[TASK DATA]:
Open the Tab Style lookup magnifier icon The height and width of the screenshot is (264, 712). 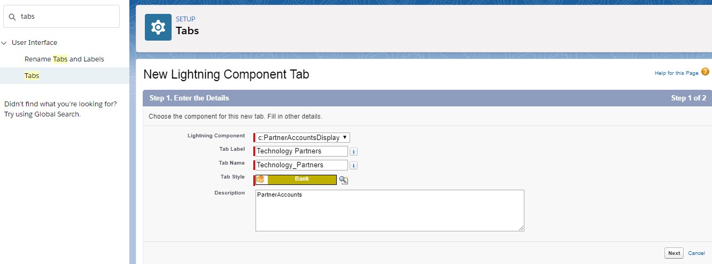pyautogui.click(x=344, y=180)
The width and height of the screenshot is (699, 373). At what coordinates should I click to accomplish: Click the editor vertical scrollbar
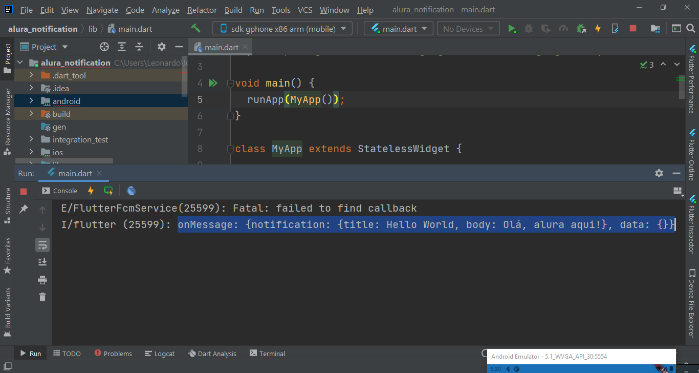(681, 87)
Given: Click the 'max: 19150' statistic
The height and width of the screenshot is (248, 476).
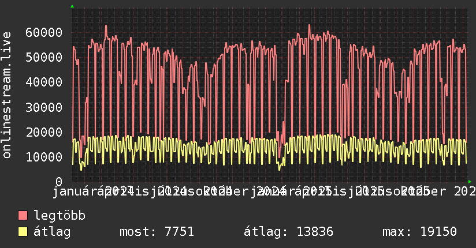Looking at the screenshot, I should pos(419,232).
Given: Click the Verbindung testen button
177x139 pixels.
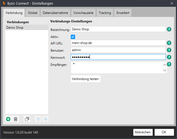Looking at the screenshot, I should (x=85, y=79).
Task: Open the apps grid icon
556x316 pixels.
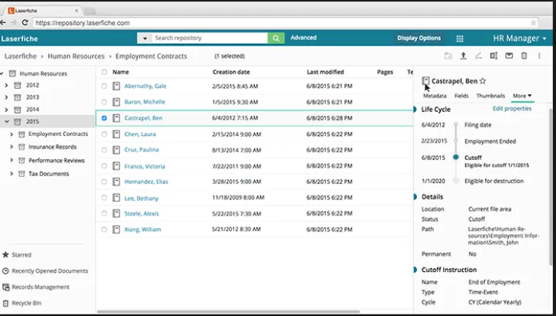Action: pyautogui.click(x=460, y=38)
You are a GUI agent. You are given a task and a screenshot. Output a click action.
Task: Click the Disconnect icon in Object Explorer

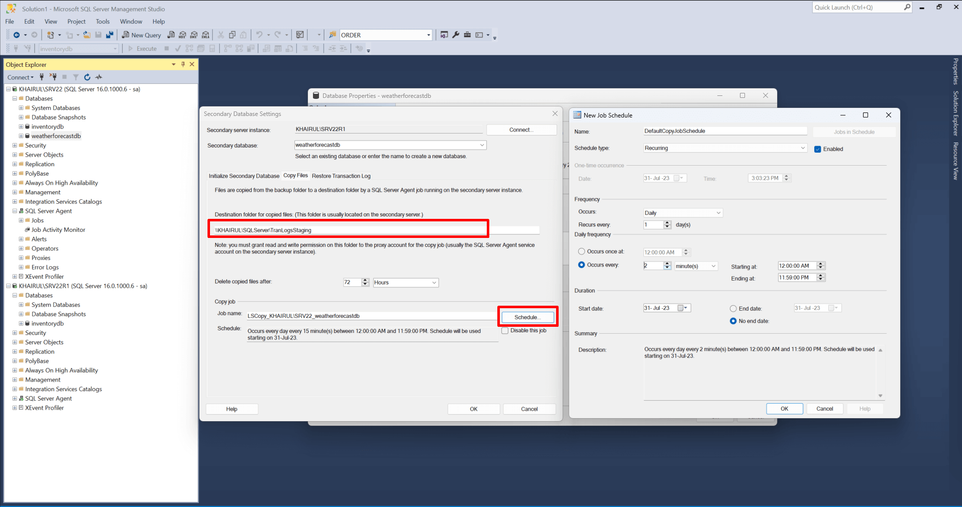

[YOUR ASSIGNMENT]: Write out exactly the lines from the one containing "The width and" through the last line of the records above, both ends included, and leave out any pictures.

[SOLUTION BELOW]:
The width and height of the screenshot is (699, 373). At what coordinates should I click to accomplish: Click the editor vertical scrollbar
(681, 87)
Given: Click the 'max: 19150' statistic
The height and width of the screenshot is (248, 476).
Looking at the screenshot, I should pos(419,232).
Given: Click the Verbindung testen button
177x139 pixels.
Looking at the screenshot, I should (x=85, y=79).
Task: Open the apps grid icon
556x316 pixels.
Action: pyautogui.click(x=460, y=38)
You are a GUI agent. You are given a task and a screenshot. Output a click action.
Task: Click the Disconnect icon in Object Explorer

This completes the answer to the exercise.